I. Introduction
The implementation of the WOCE Global Centre at Brest effectively began in early 1993. A limited but significant second phase funding by IFREMER has been dedicated to the development of this project. The equipment (SUN workstation) and the data base management system (ORACLE version 7) had been previously bought. Most of the software developments were subcontracted in December 92 to a local software house with a consultancy of persons from ORACLE company. The data dictionary (105 pages) and the software specifications (107 pages) have been developed in house by IFREMER programmer Gilbert Maudire and the scientific advisor J.-P. Rebert. These documents are presently in French and subject to small changes.
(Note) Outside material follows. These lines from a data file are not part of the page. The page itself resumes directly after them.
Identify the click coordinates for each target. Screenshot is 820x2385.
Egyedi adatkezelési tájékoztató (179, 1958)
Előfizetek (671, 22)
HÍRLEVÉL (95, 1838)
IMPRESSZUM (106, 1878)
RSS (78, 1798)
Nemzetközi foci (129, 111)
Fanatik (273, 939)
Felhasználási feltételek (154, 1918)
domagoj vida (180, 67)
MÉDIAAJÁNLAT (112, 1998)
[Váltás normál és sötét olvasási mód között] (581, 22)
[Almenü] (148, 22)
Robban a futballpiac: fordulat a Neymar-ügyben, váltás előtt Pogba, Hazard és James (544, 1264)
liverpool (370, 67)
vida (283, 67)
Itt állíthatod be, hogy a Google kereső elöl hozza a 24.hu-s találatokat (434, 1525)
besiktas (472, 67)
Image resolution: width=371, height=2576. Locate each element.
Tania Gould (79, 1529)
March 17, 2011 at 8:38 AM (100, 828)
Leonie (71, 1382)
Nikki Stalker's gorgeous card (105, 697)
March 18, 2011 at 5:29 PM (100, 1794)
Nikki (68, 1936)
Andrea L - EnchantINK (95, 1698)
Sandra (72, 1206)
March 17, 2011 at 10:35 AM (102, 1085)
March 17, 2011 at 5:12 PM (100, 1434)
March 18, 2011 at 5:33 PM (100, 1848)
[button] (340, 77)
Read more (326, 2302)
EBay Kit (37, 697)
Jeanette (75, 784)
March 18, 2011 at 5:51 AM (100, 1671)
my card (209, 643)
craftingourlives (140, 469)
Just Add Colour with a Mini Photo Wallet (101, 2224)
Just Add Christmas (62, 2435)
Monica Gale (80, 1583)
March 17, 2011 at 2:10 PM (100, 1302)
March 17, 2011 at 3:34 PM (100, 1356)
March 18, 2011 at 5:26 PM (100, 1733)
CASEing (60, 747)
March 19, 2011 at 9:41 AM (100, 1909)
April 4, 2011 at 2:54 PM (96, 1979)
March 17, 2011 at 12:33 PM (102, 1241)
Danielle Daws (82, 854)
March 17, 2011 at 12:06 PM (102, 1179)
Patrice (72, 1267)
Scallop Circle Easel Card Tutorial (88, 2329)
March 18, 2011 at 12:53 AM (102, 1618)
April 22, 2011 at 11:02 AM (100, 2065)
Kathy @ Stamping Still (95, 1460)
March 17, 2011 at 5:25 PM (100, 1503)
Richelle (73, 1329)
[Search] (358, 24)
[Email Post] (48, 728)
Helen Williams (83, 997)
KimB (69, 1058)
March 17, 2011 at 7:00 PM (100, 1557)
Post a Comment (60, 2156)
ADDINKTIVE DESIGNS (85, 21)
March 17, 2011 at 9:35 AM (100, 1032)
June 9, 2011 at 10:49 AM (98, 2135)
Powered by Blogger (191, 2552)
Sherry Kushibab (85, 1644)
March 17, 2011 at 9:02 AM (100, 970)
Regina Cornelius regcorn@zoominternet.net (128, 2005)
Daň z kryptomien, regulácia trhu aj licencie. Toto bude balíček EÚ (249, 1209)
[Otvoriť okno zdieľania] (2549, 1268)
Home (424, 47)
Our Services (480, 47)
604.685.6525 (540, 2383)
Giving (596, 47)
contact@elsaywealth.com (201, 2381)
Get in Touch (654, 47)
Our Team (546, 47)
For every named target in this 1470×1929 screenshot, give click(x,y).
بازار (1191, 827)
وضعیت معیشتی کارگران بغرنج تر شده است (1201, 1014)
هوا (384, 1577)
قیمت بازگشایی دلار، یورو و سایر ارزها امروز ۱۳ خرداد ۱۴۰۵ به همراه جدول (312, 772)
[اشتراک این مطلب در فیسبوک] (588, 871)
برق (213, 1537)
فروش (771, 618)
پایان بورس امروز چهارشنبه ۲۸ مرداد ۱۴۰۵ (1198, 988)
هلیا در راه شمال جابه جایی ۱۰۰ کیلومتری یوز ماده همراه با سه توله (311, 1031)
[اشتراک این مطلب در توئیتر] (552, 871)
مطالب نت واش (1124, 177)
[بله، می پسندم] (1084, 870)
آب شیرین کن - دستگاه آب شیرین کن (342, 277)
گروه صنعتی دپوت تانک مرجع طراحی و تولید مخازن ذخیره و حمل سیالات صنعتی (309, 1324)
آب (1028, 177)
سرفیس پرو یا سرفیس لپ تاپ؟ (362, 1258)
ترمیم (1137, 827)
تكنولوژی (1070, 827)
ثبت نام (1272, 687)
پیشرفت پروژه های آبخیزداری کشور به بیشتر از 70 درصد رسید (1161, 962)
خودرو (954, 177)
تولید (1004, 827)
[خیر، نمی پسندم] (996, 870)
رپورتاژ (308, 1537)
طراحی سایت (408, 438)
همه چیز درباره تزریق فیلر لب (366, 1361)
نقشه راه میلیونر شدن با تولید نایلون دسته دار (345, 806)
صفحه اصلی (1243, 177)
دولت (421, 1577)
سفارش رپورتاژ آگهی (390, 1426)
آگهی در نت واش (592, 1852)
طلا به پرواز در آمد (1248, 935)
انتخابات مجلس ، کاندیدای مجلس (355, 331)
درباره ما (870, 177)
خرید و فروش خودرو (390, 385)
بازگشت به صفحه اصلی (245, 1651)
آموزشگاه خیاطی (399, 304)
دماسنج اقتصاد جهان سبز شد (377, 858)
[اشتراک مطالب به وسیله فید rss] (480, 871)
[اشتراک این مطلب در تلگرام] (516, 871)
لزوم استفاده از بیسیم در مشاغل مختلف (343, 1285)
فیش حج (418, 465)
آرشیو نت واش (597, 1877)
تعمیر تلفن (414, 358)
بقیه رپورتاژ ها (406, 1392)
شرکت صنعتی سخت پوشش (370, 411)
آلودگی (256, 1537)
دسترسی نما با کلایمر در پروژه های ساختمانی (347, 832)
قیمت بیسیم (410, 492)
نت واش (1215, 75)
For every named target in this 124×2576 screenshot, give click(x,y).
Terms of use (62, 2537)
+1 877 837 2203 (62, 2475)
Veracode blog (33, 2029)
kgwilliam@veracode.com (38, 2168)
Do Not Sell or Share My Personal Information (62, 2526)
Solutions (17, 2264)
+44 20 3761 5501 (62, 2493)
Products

The final versions will be abbreviated and translated. A visit to NODC and MEDS was undertaken in December by the programmer to clarify some points related to the GTSPP format and the history table management.
We describe briefly hereafter the main functions of the planned system, the pending issues and the status of implementation.
II. General considerations
The system was designed, taking into consideration that it should serve the TOGA and WOCE needs which are respectively described in the implementation plans of these two programmes, taking into account the existing GTSPP data flow and possible evolution of requests and technology within these programmes. It is CLIVAR oriented.
The experience of the TOGA Centre proved that relational data bases can be a very effective tool to manage merged real-time and delayed mode subsurface data, if correctly designed. We decided therefore to adopt a similar and more modern system, though the amount of data will be much larger than that of the TOGA data base. Moreover the existence of Scientific QC Centres creates new constraints both in terms of data flow and in amount of information to keep. This leads to a very complex scheme of data handling, and the success of such an enterprise will be proved only with use.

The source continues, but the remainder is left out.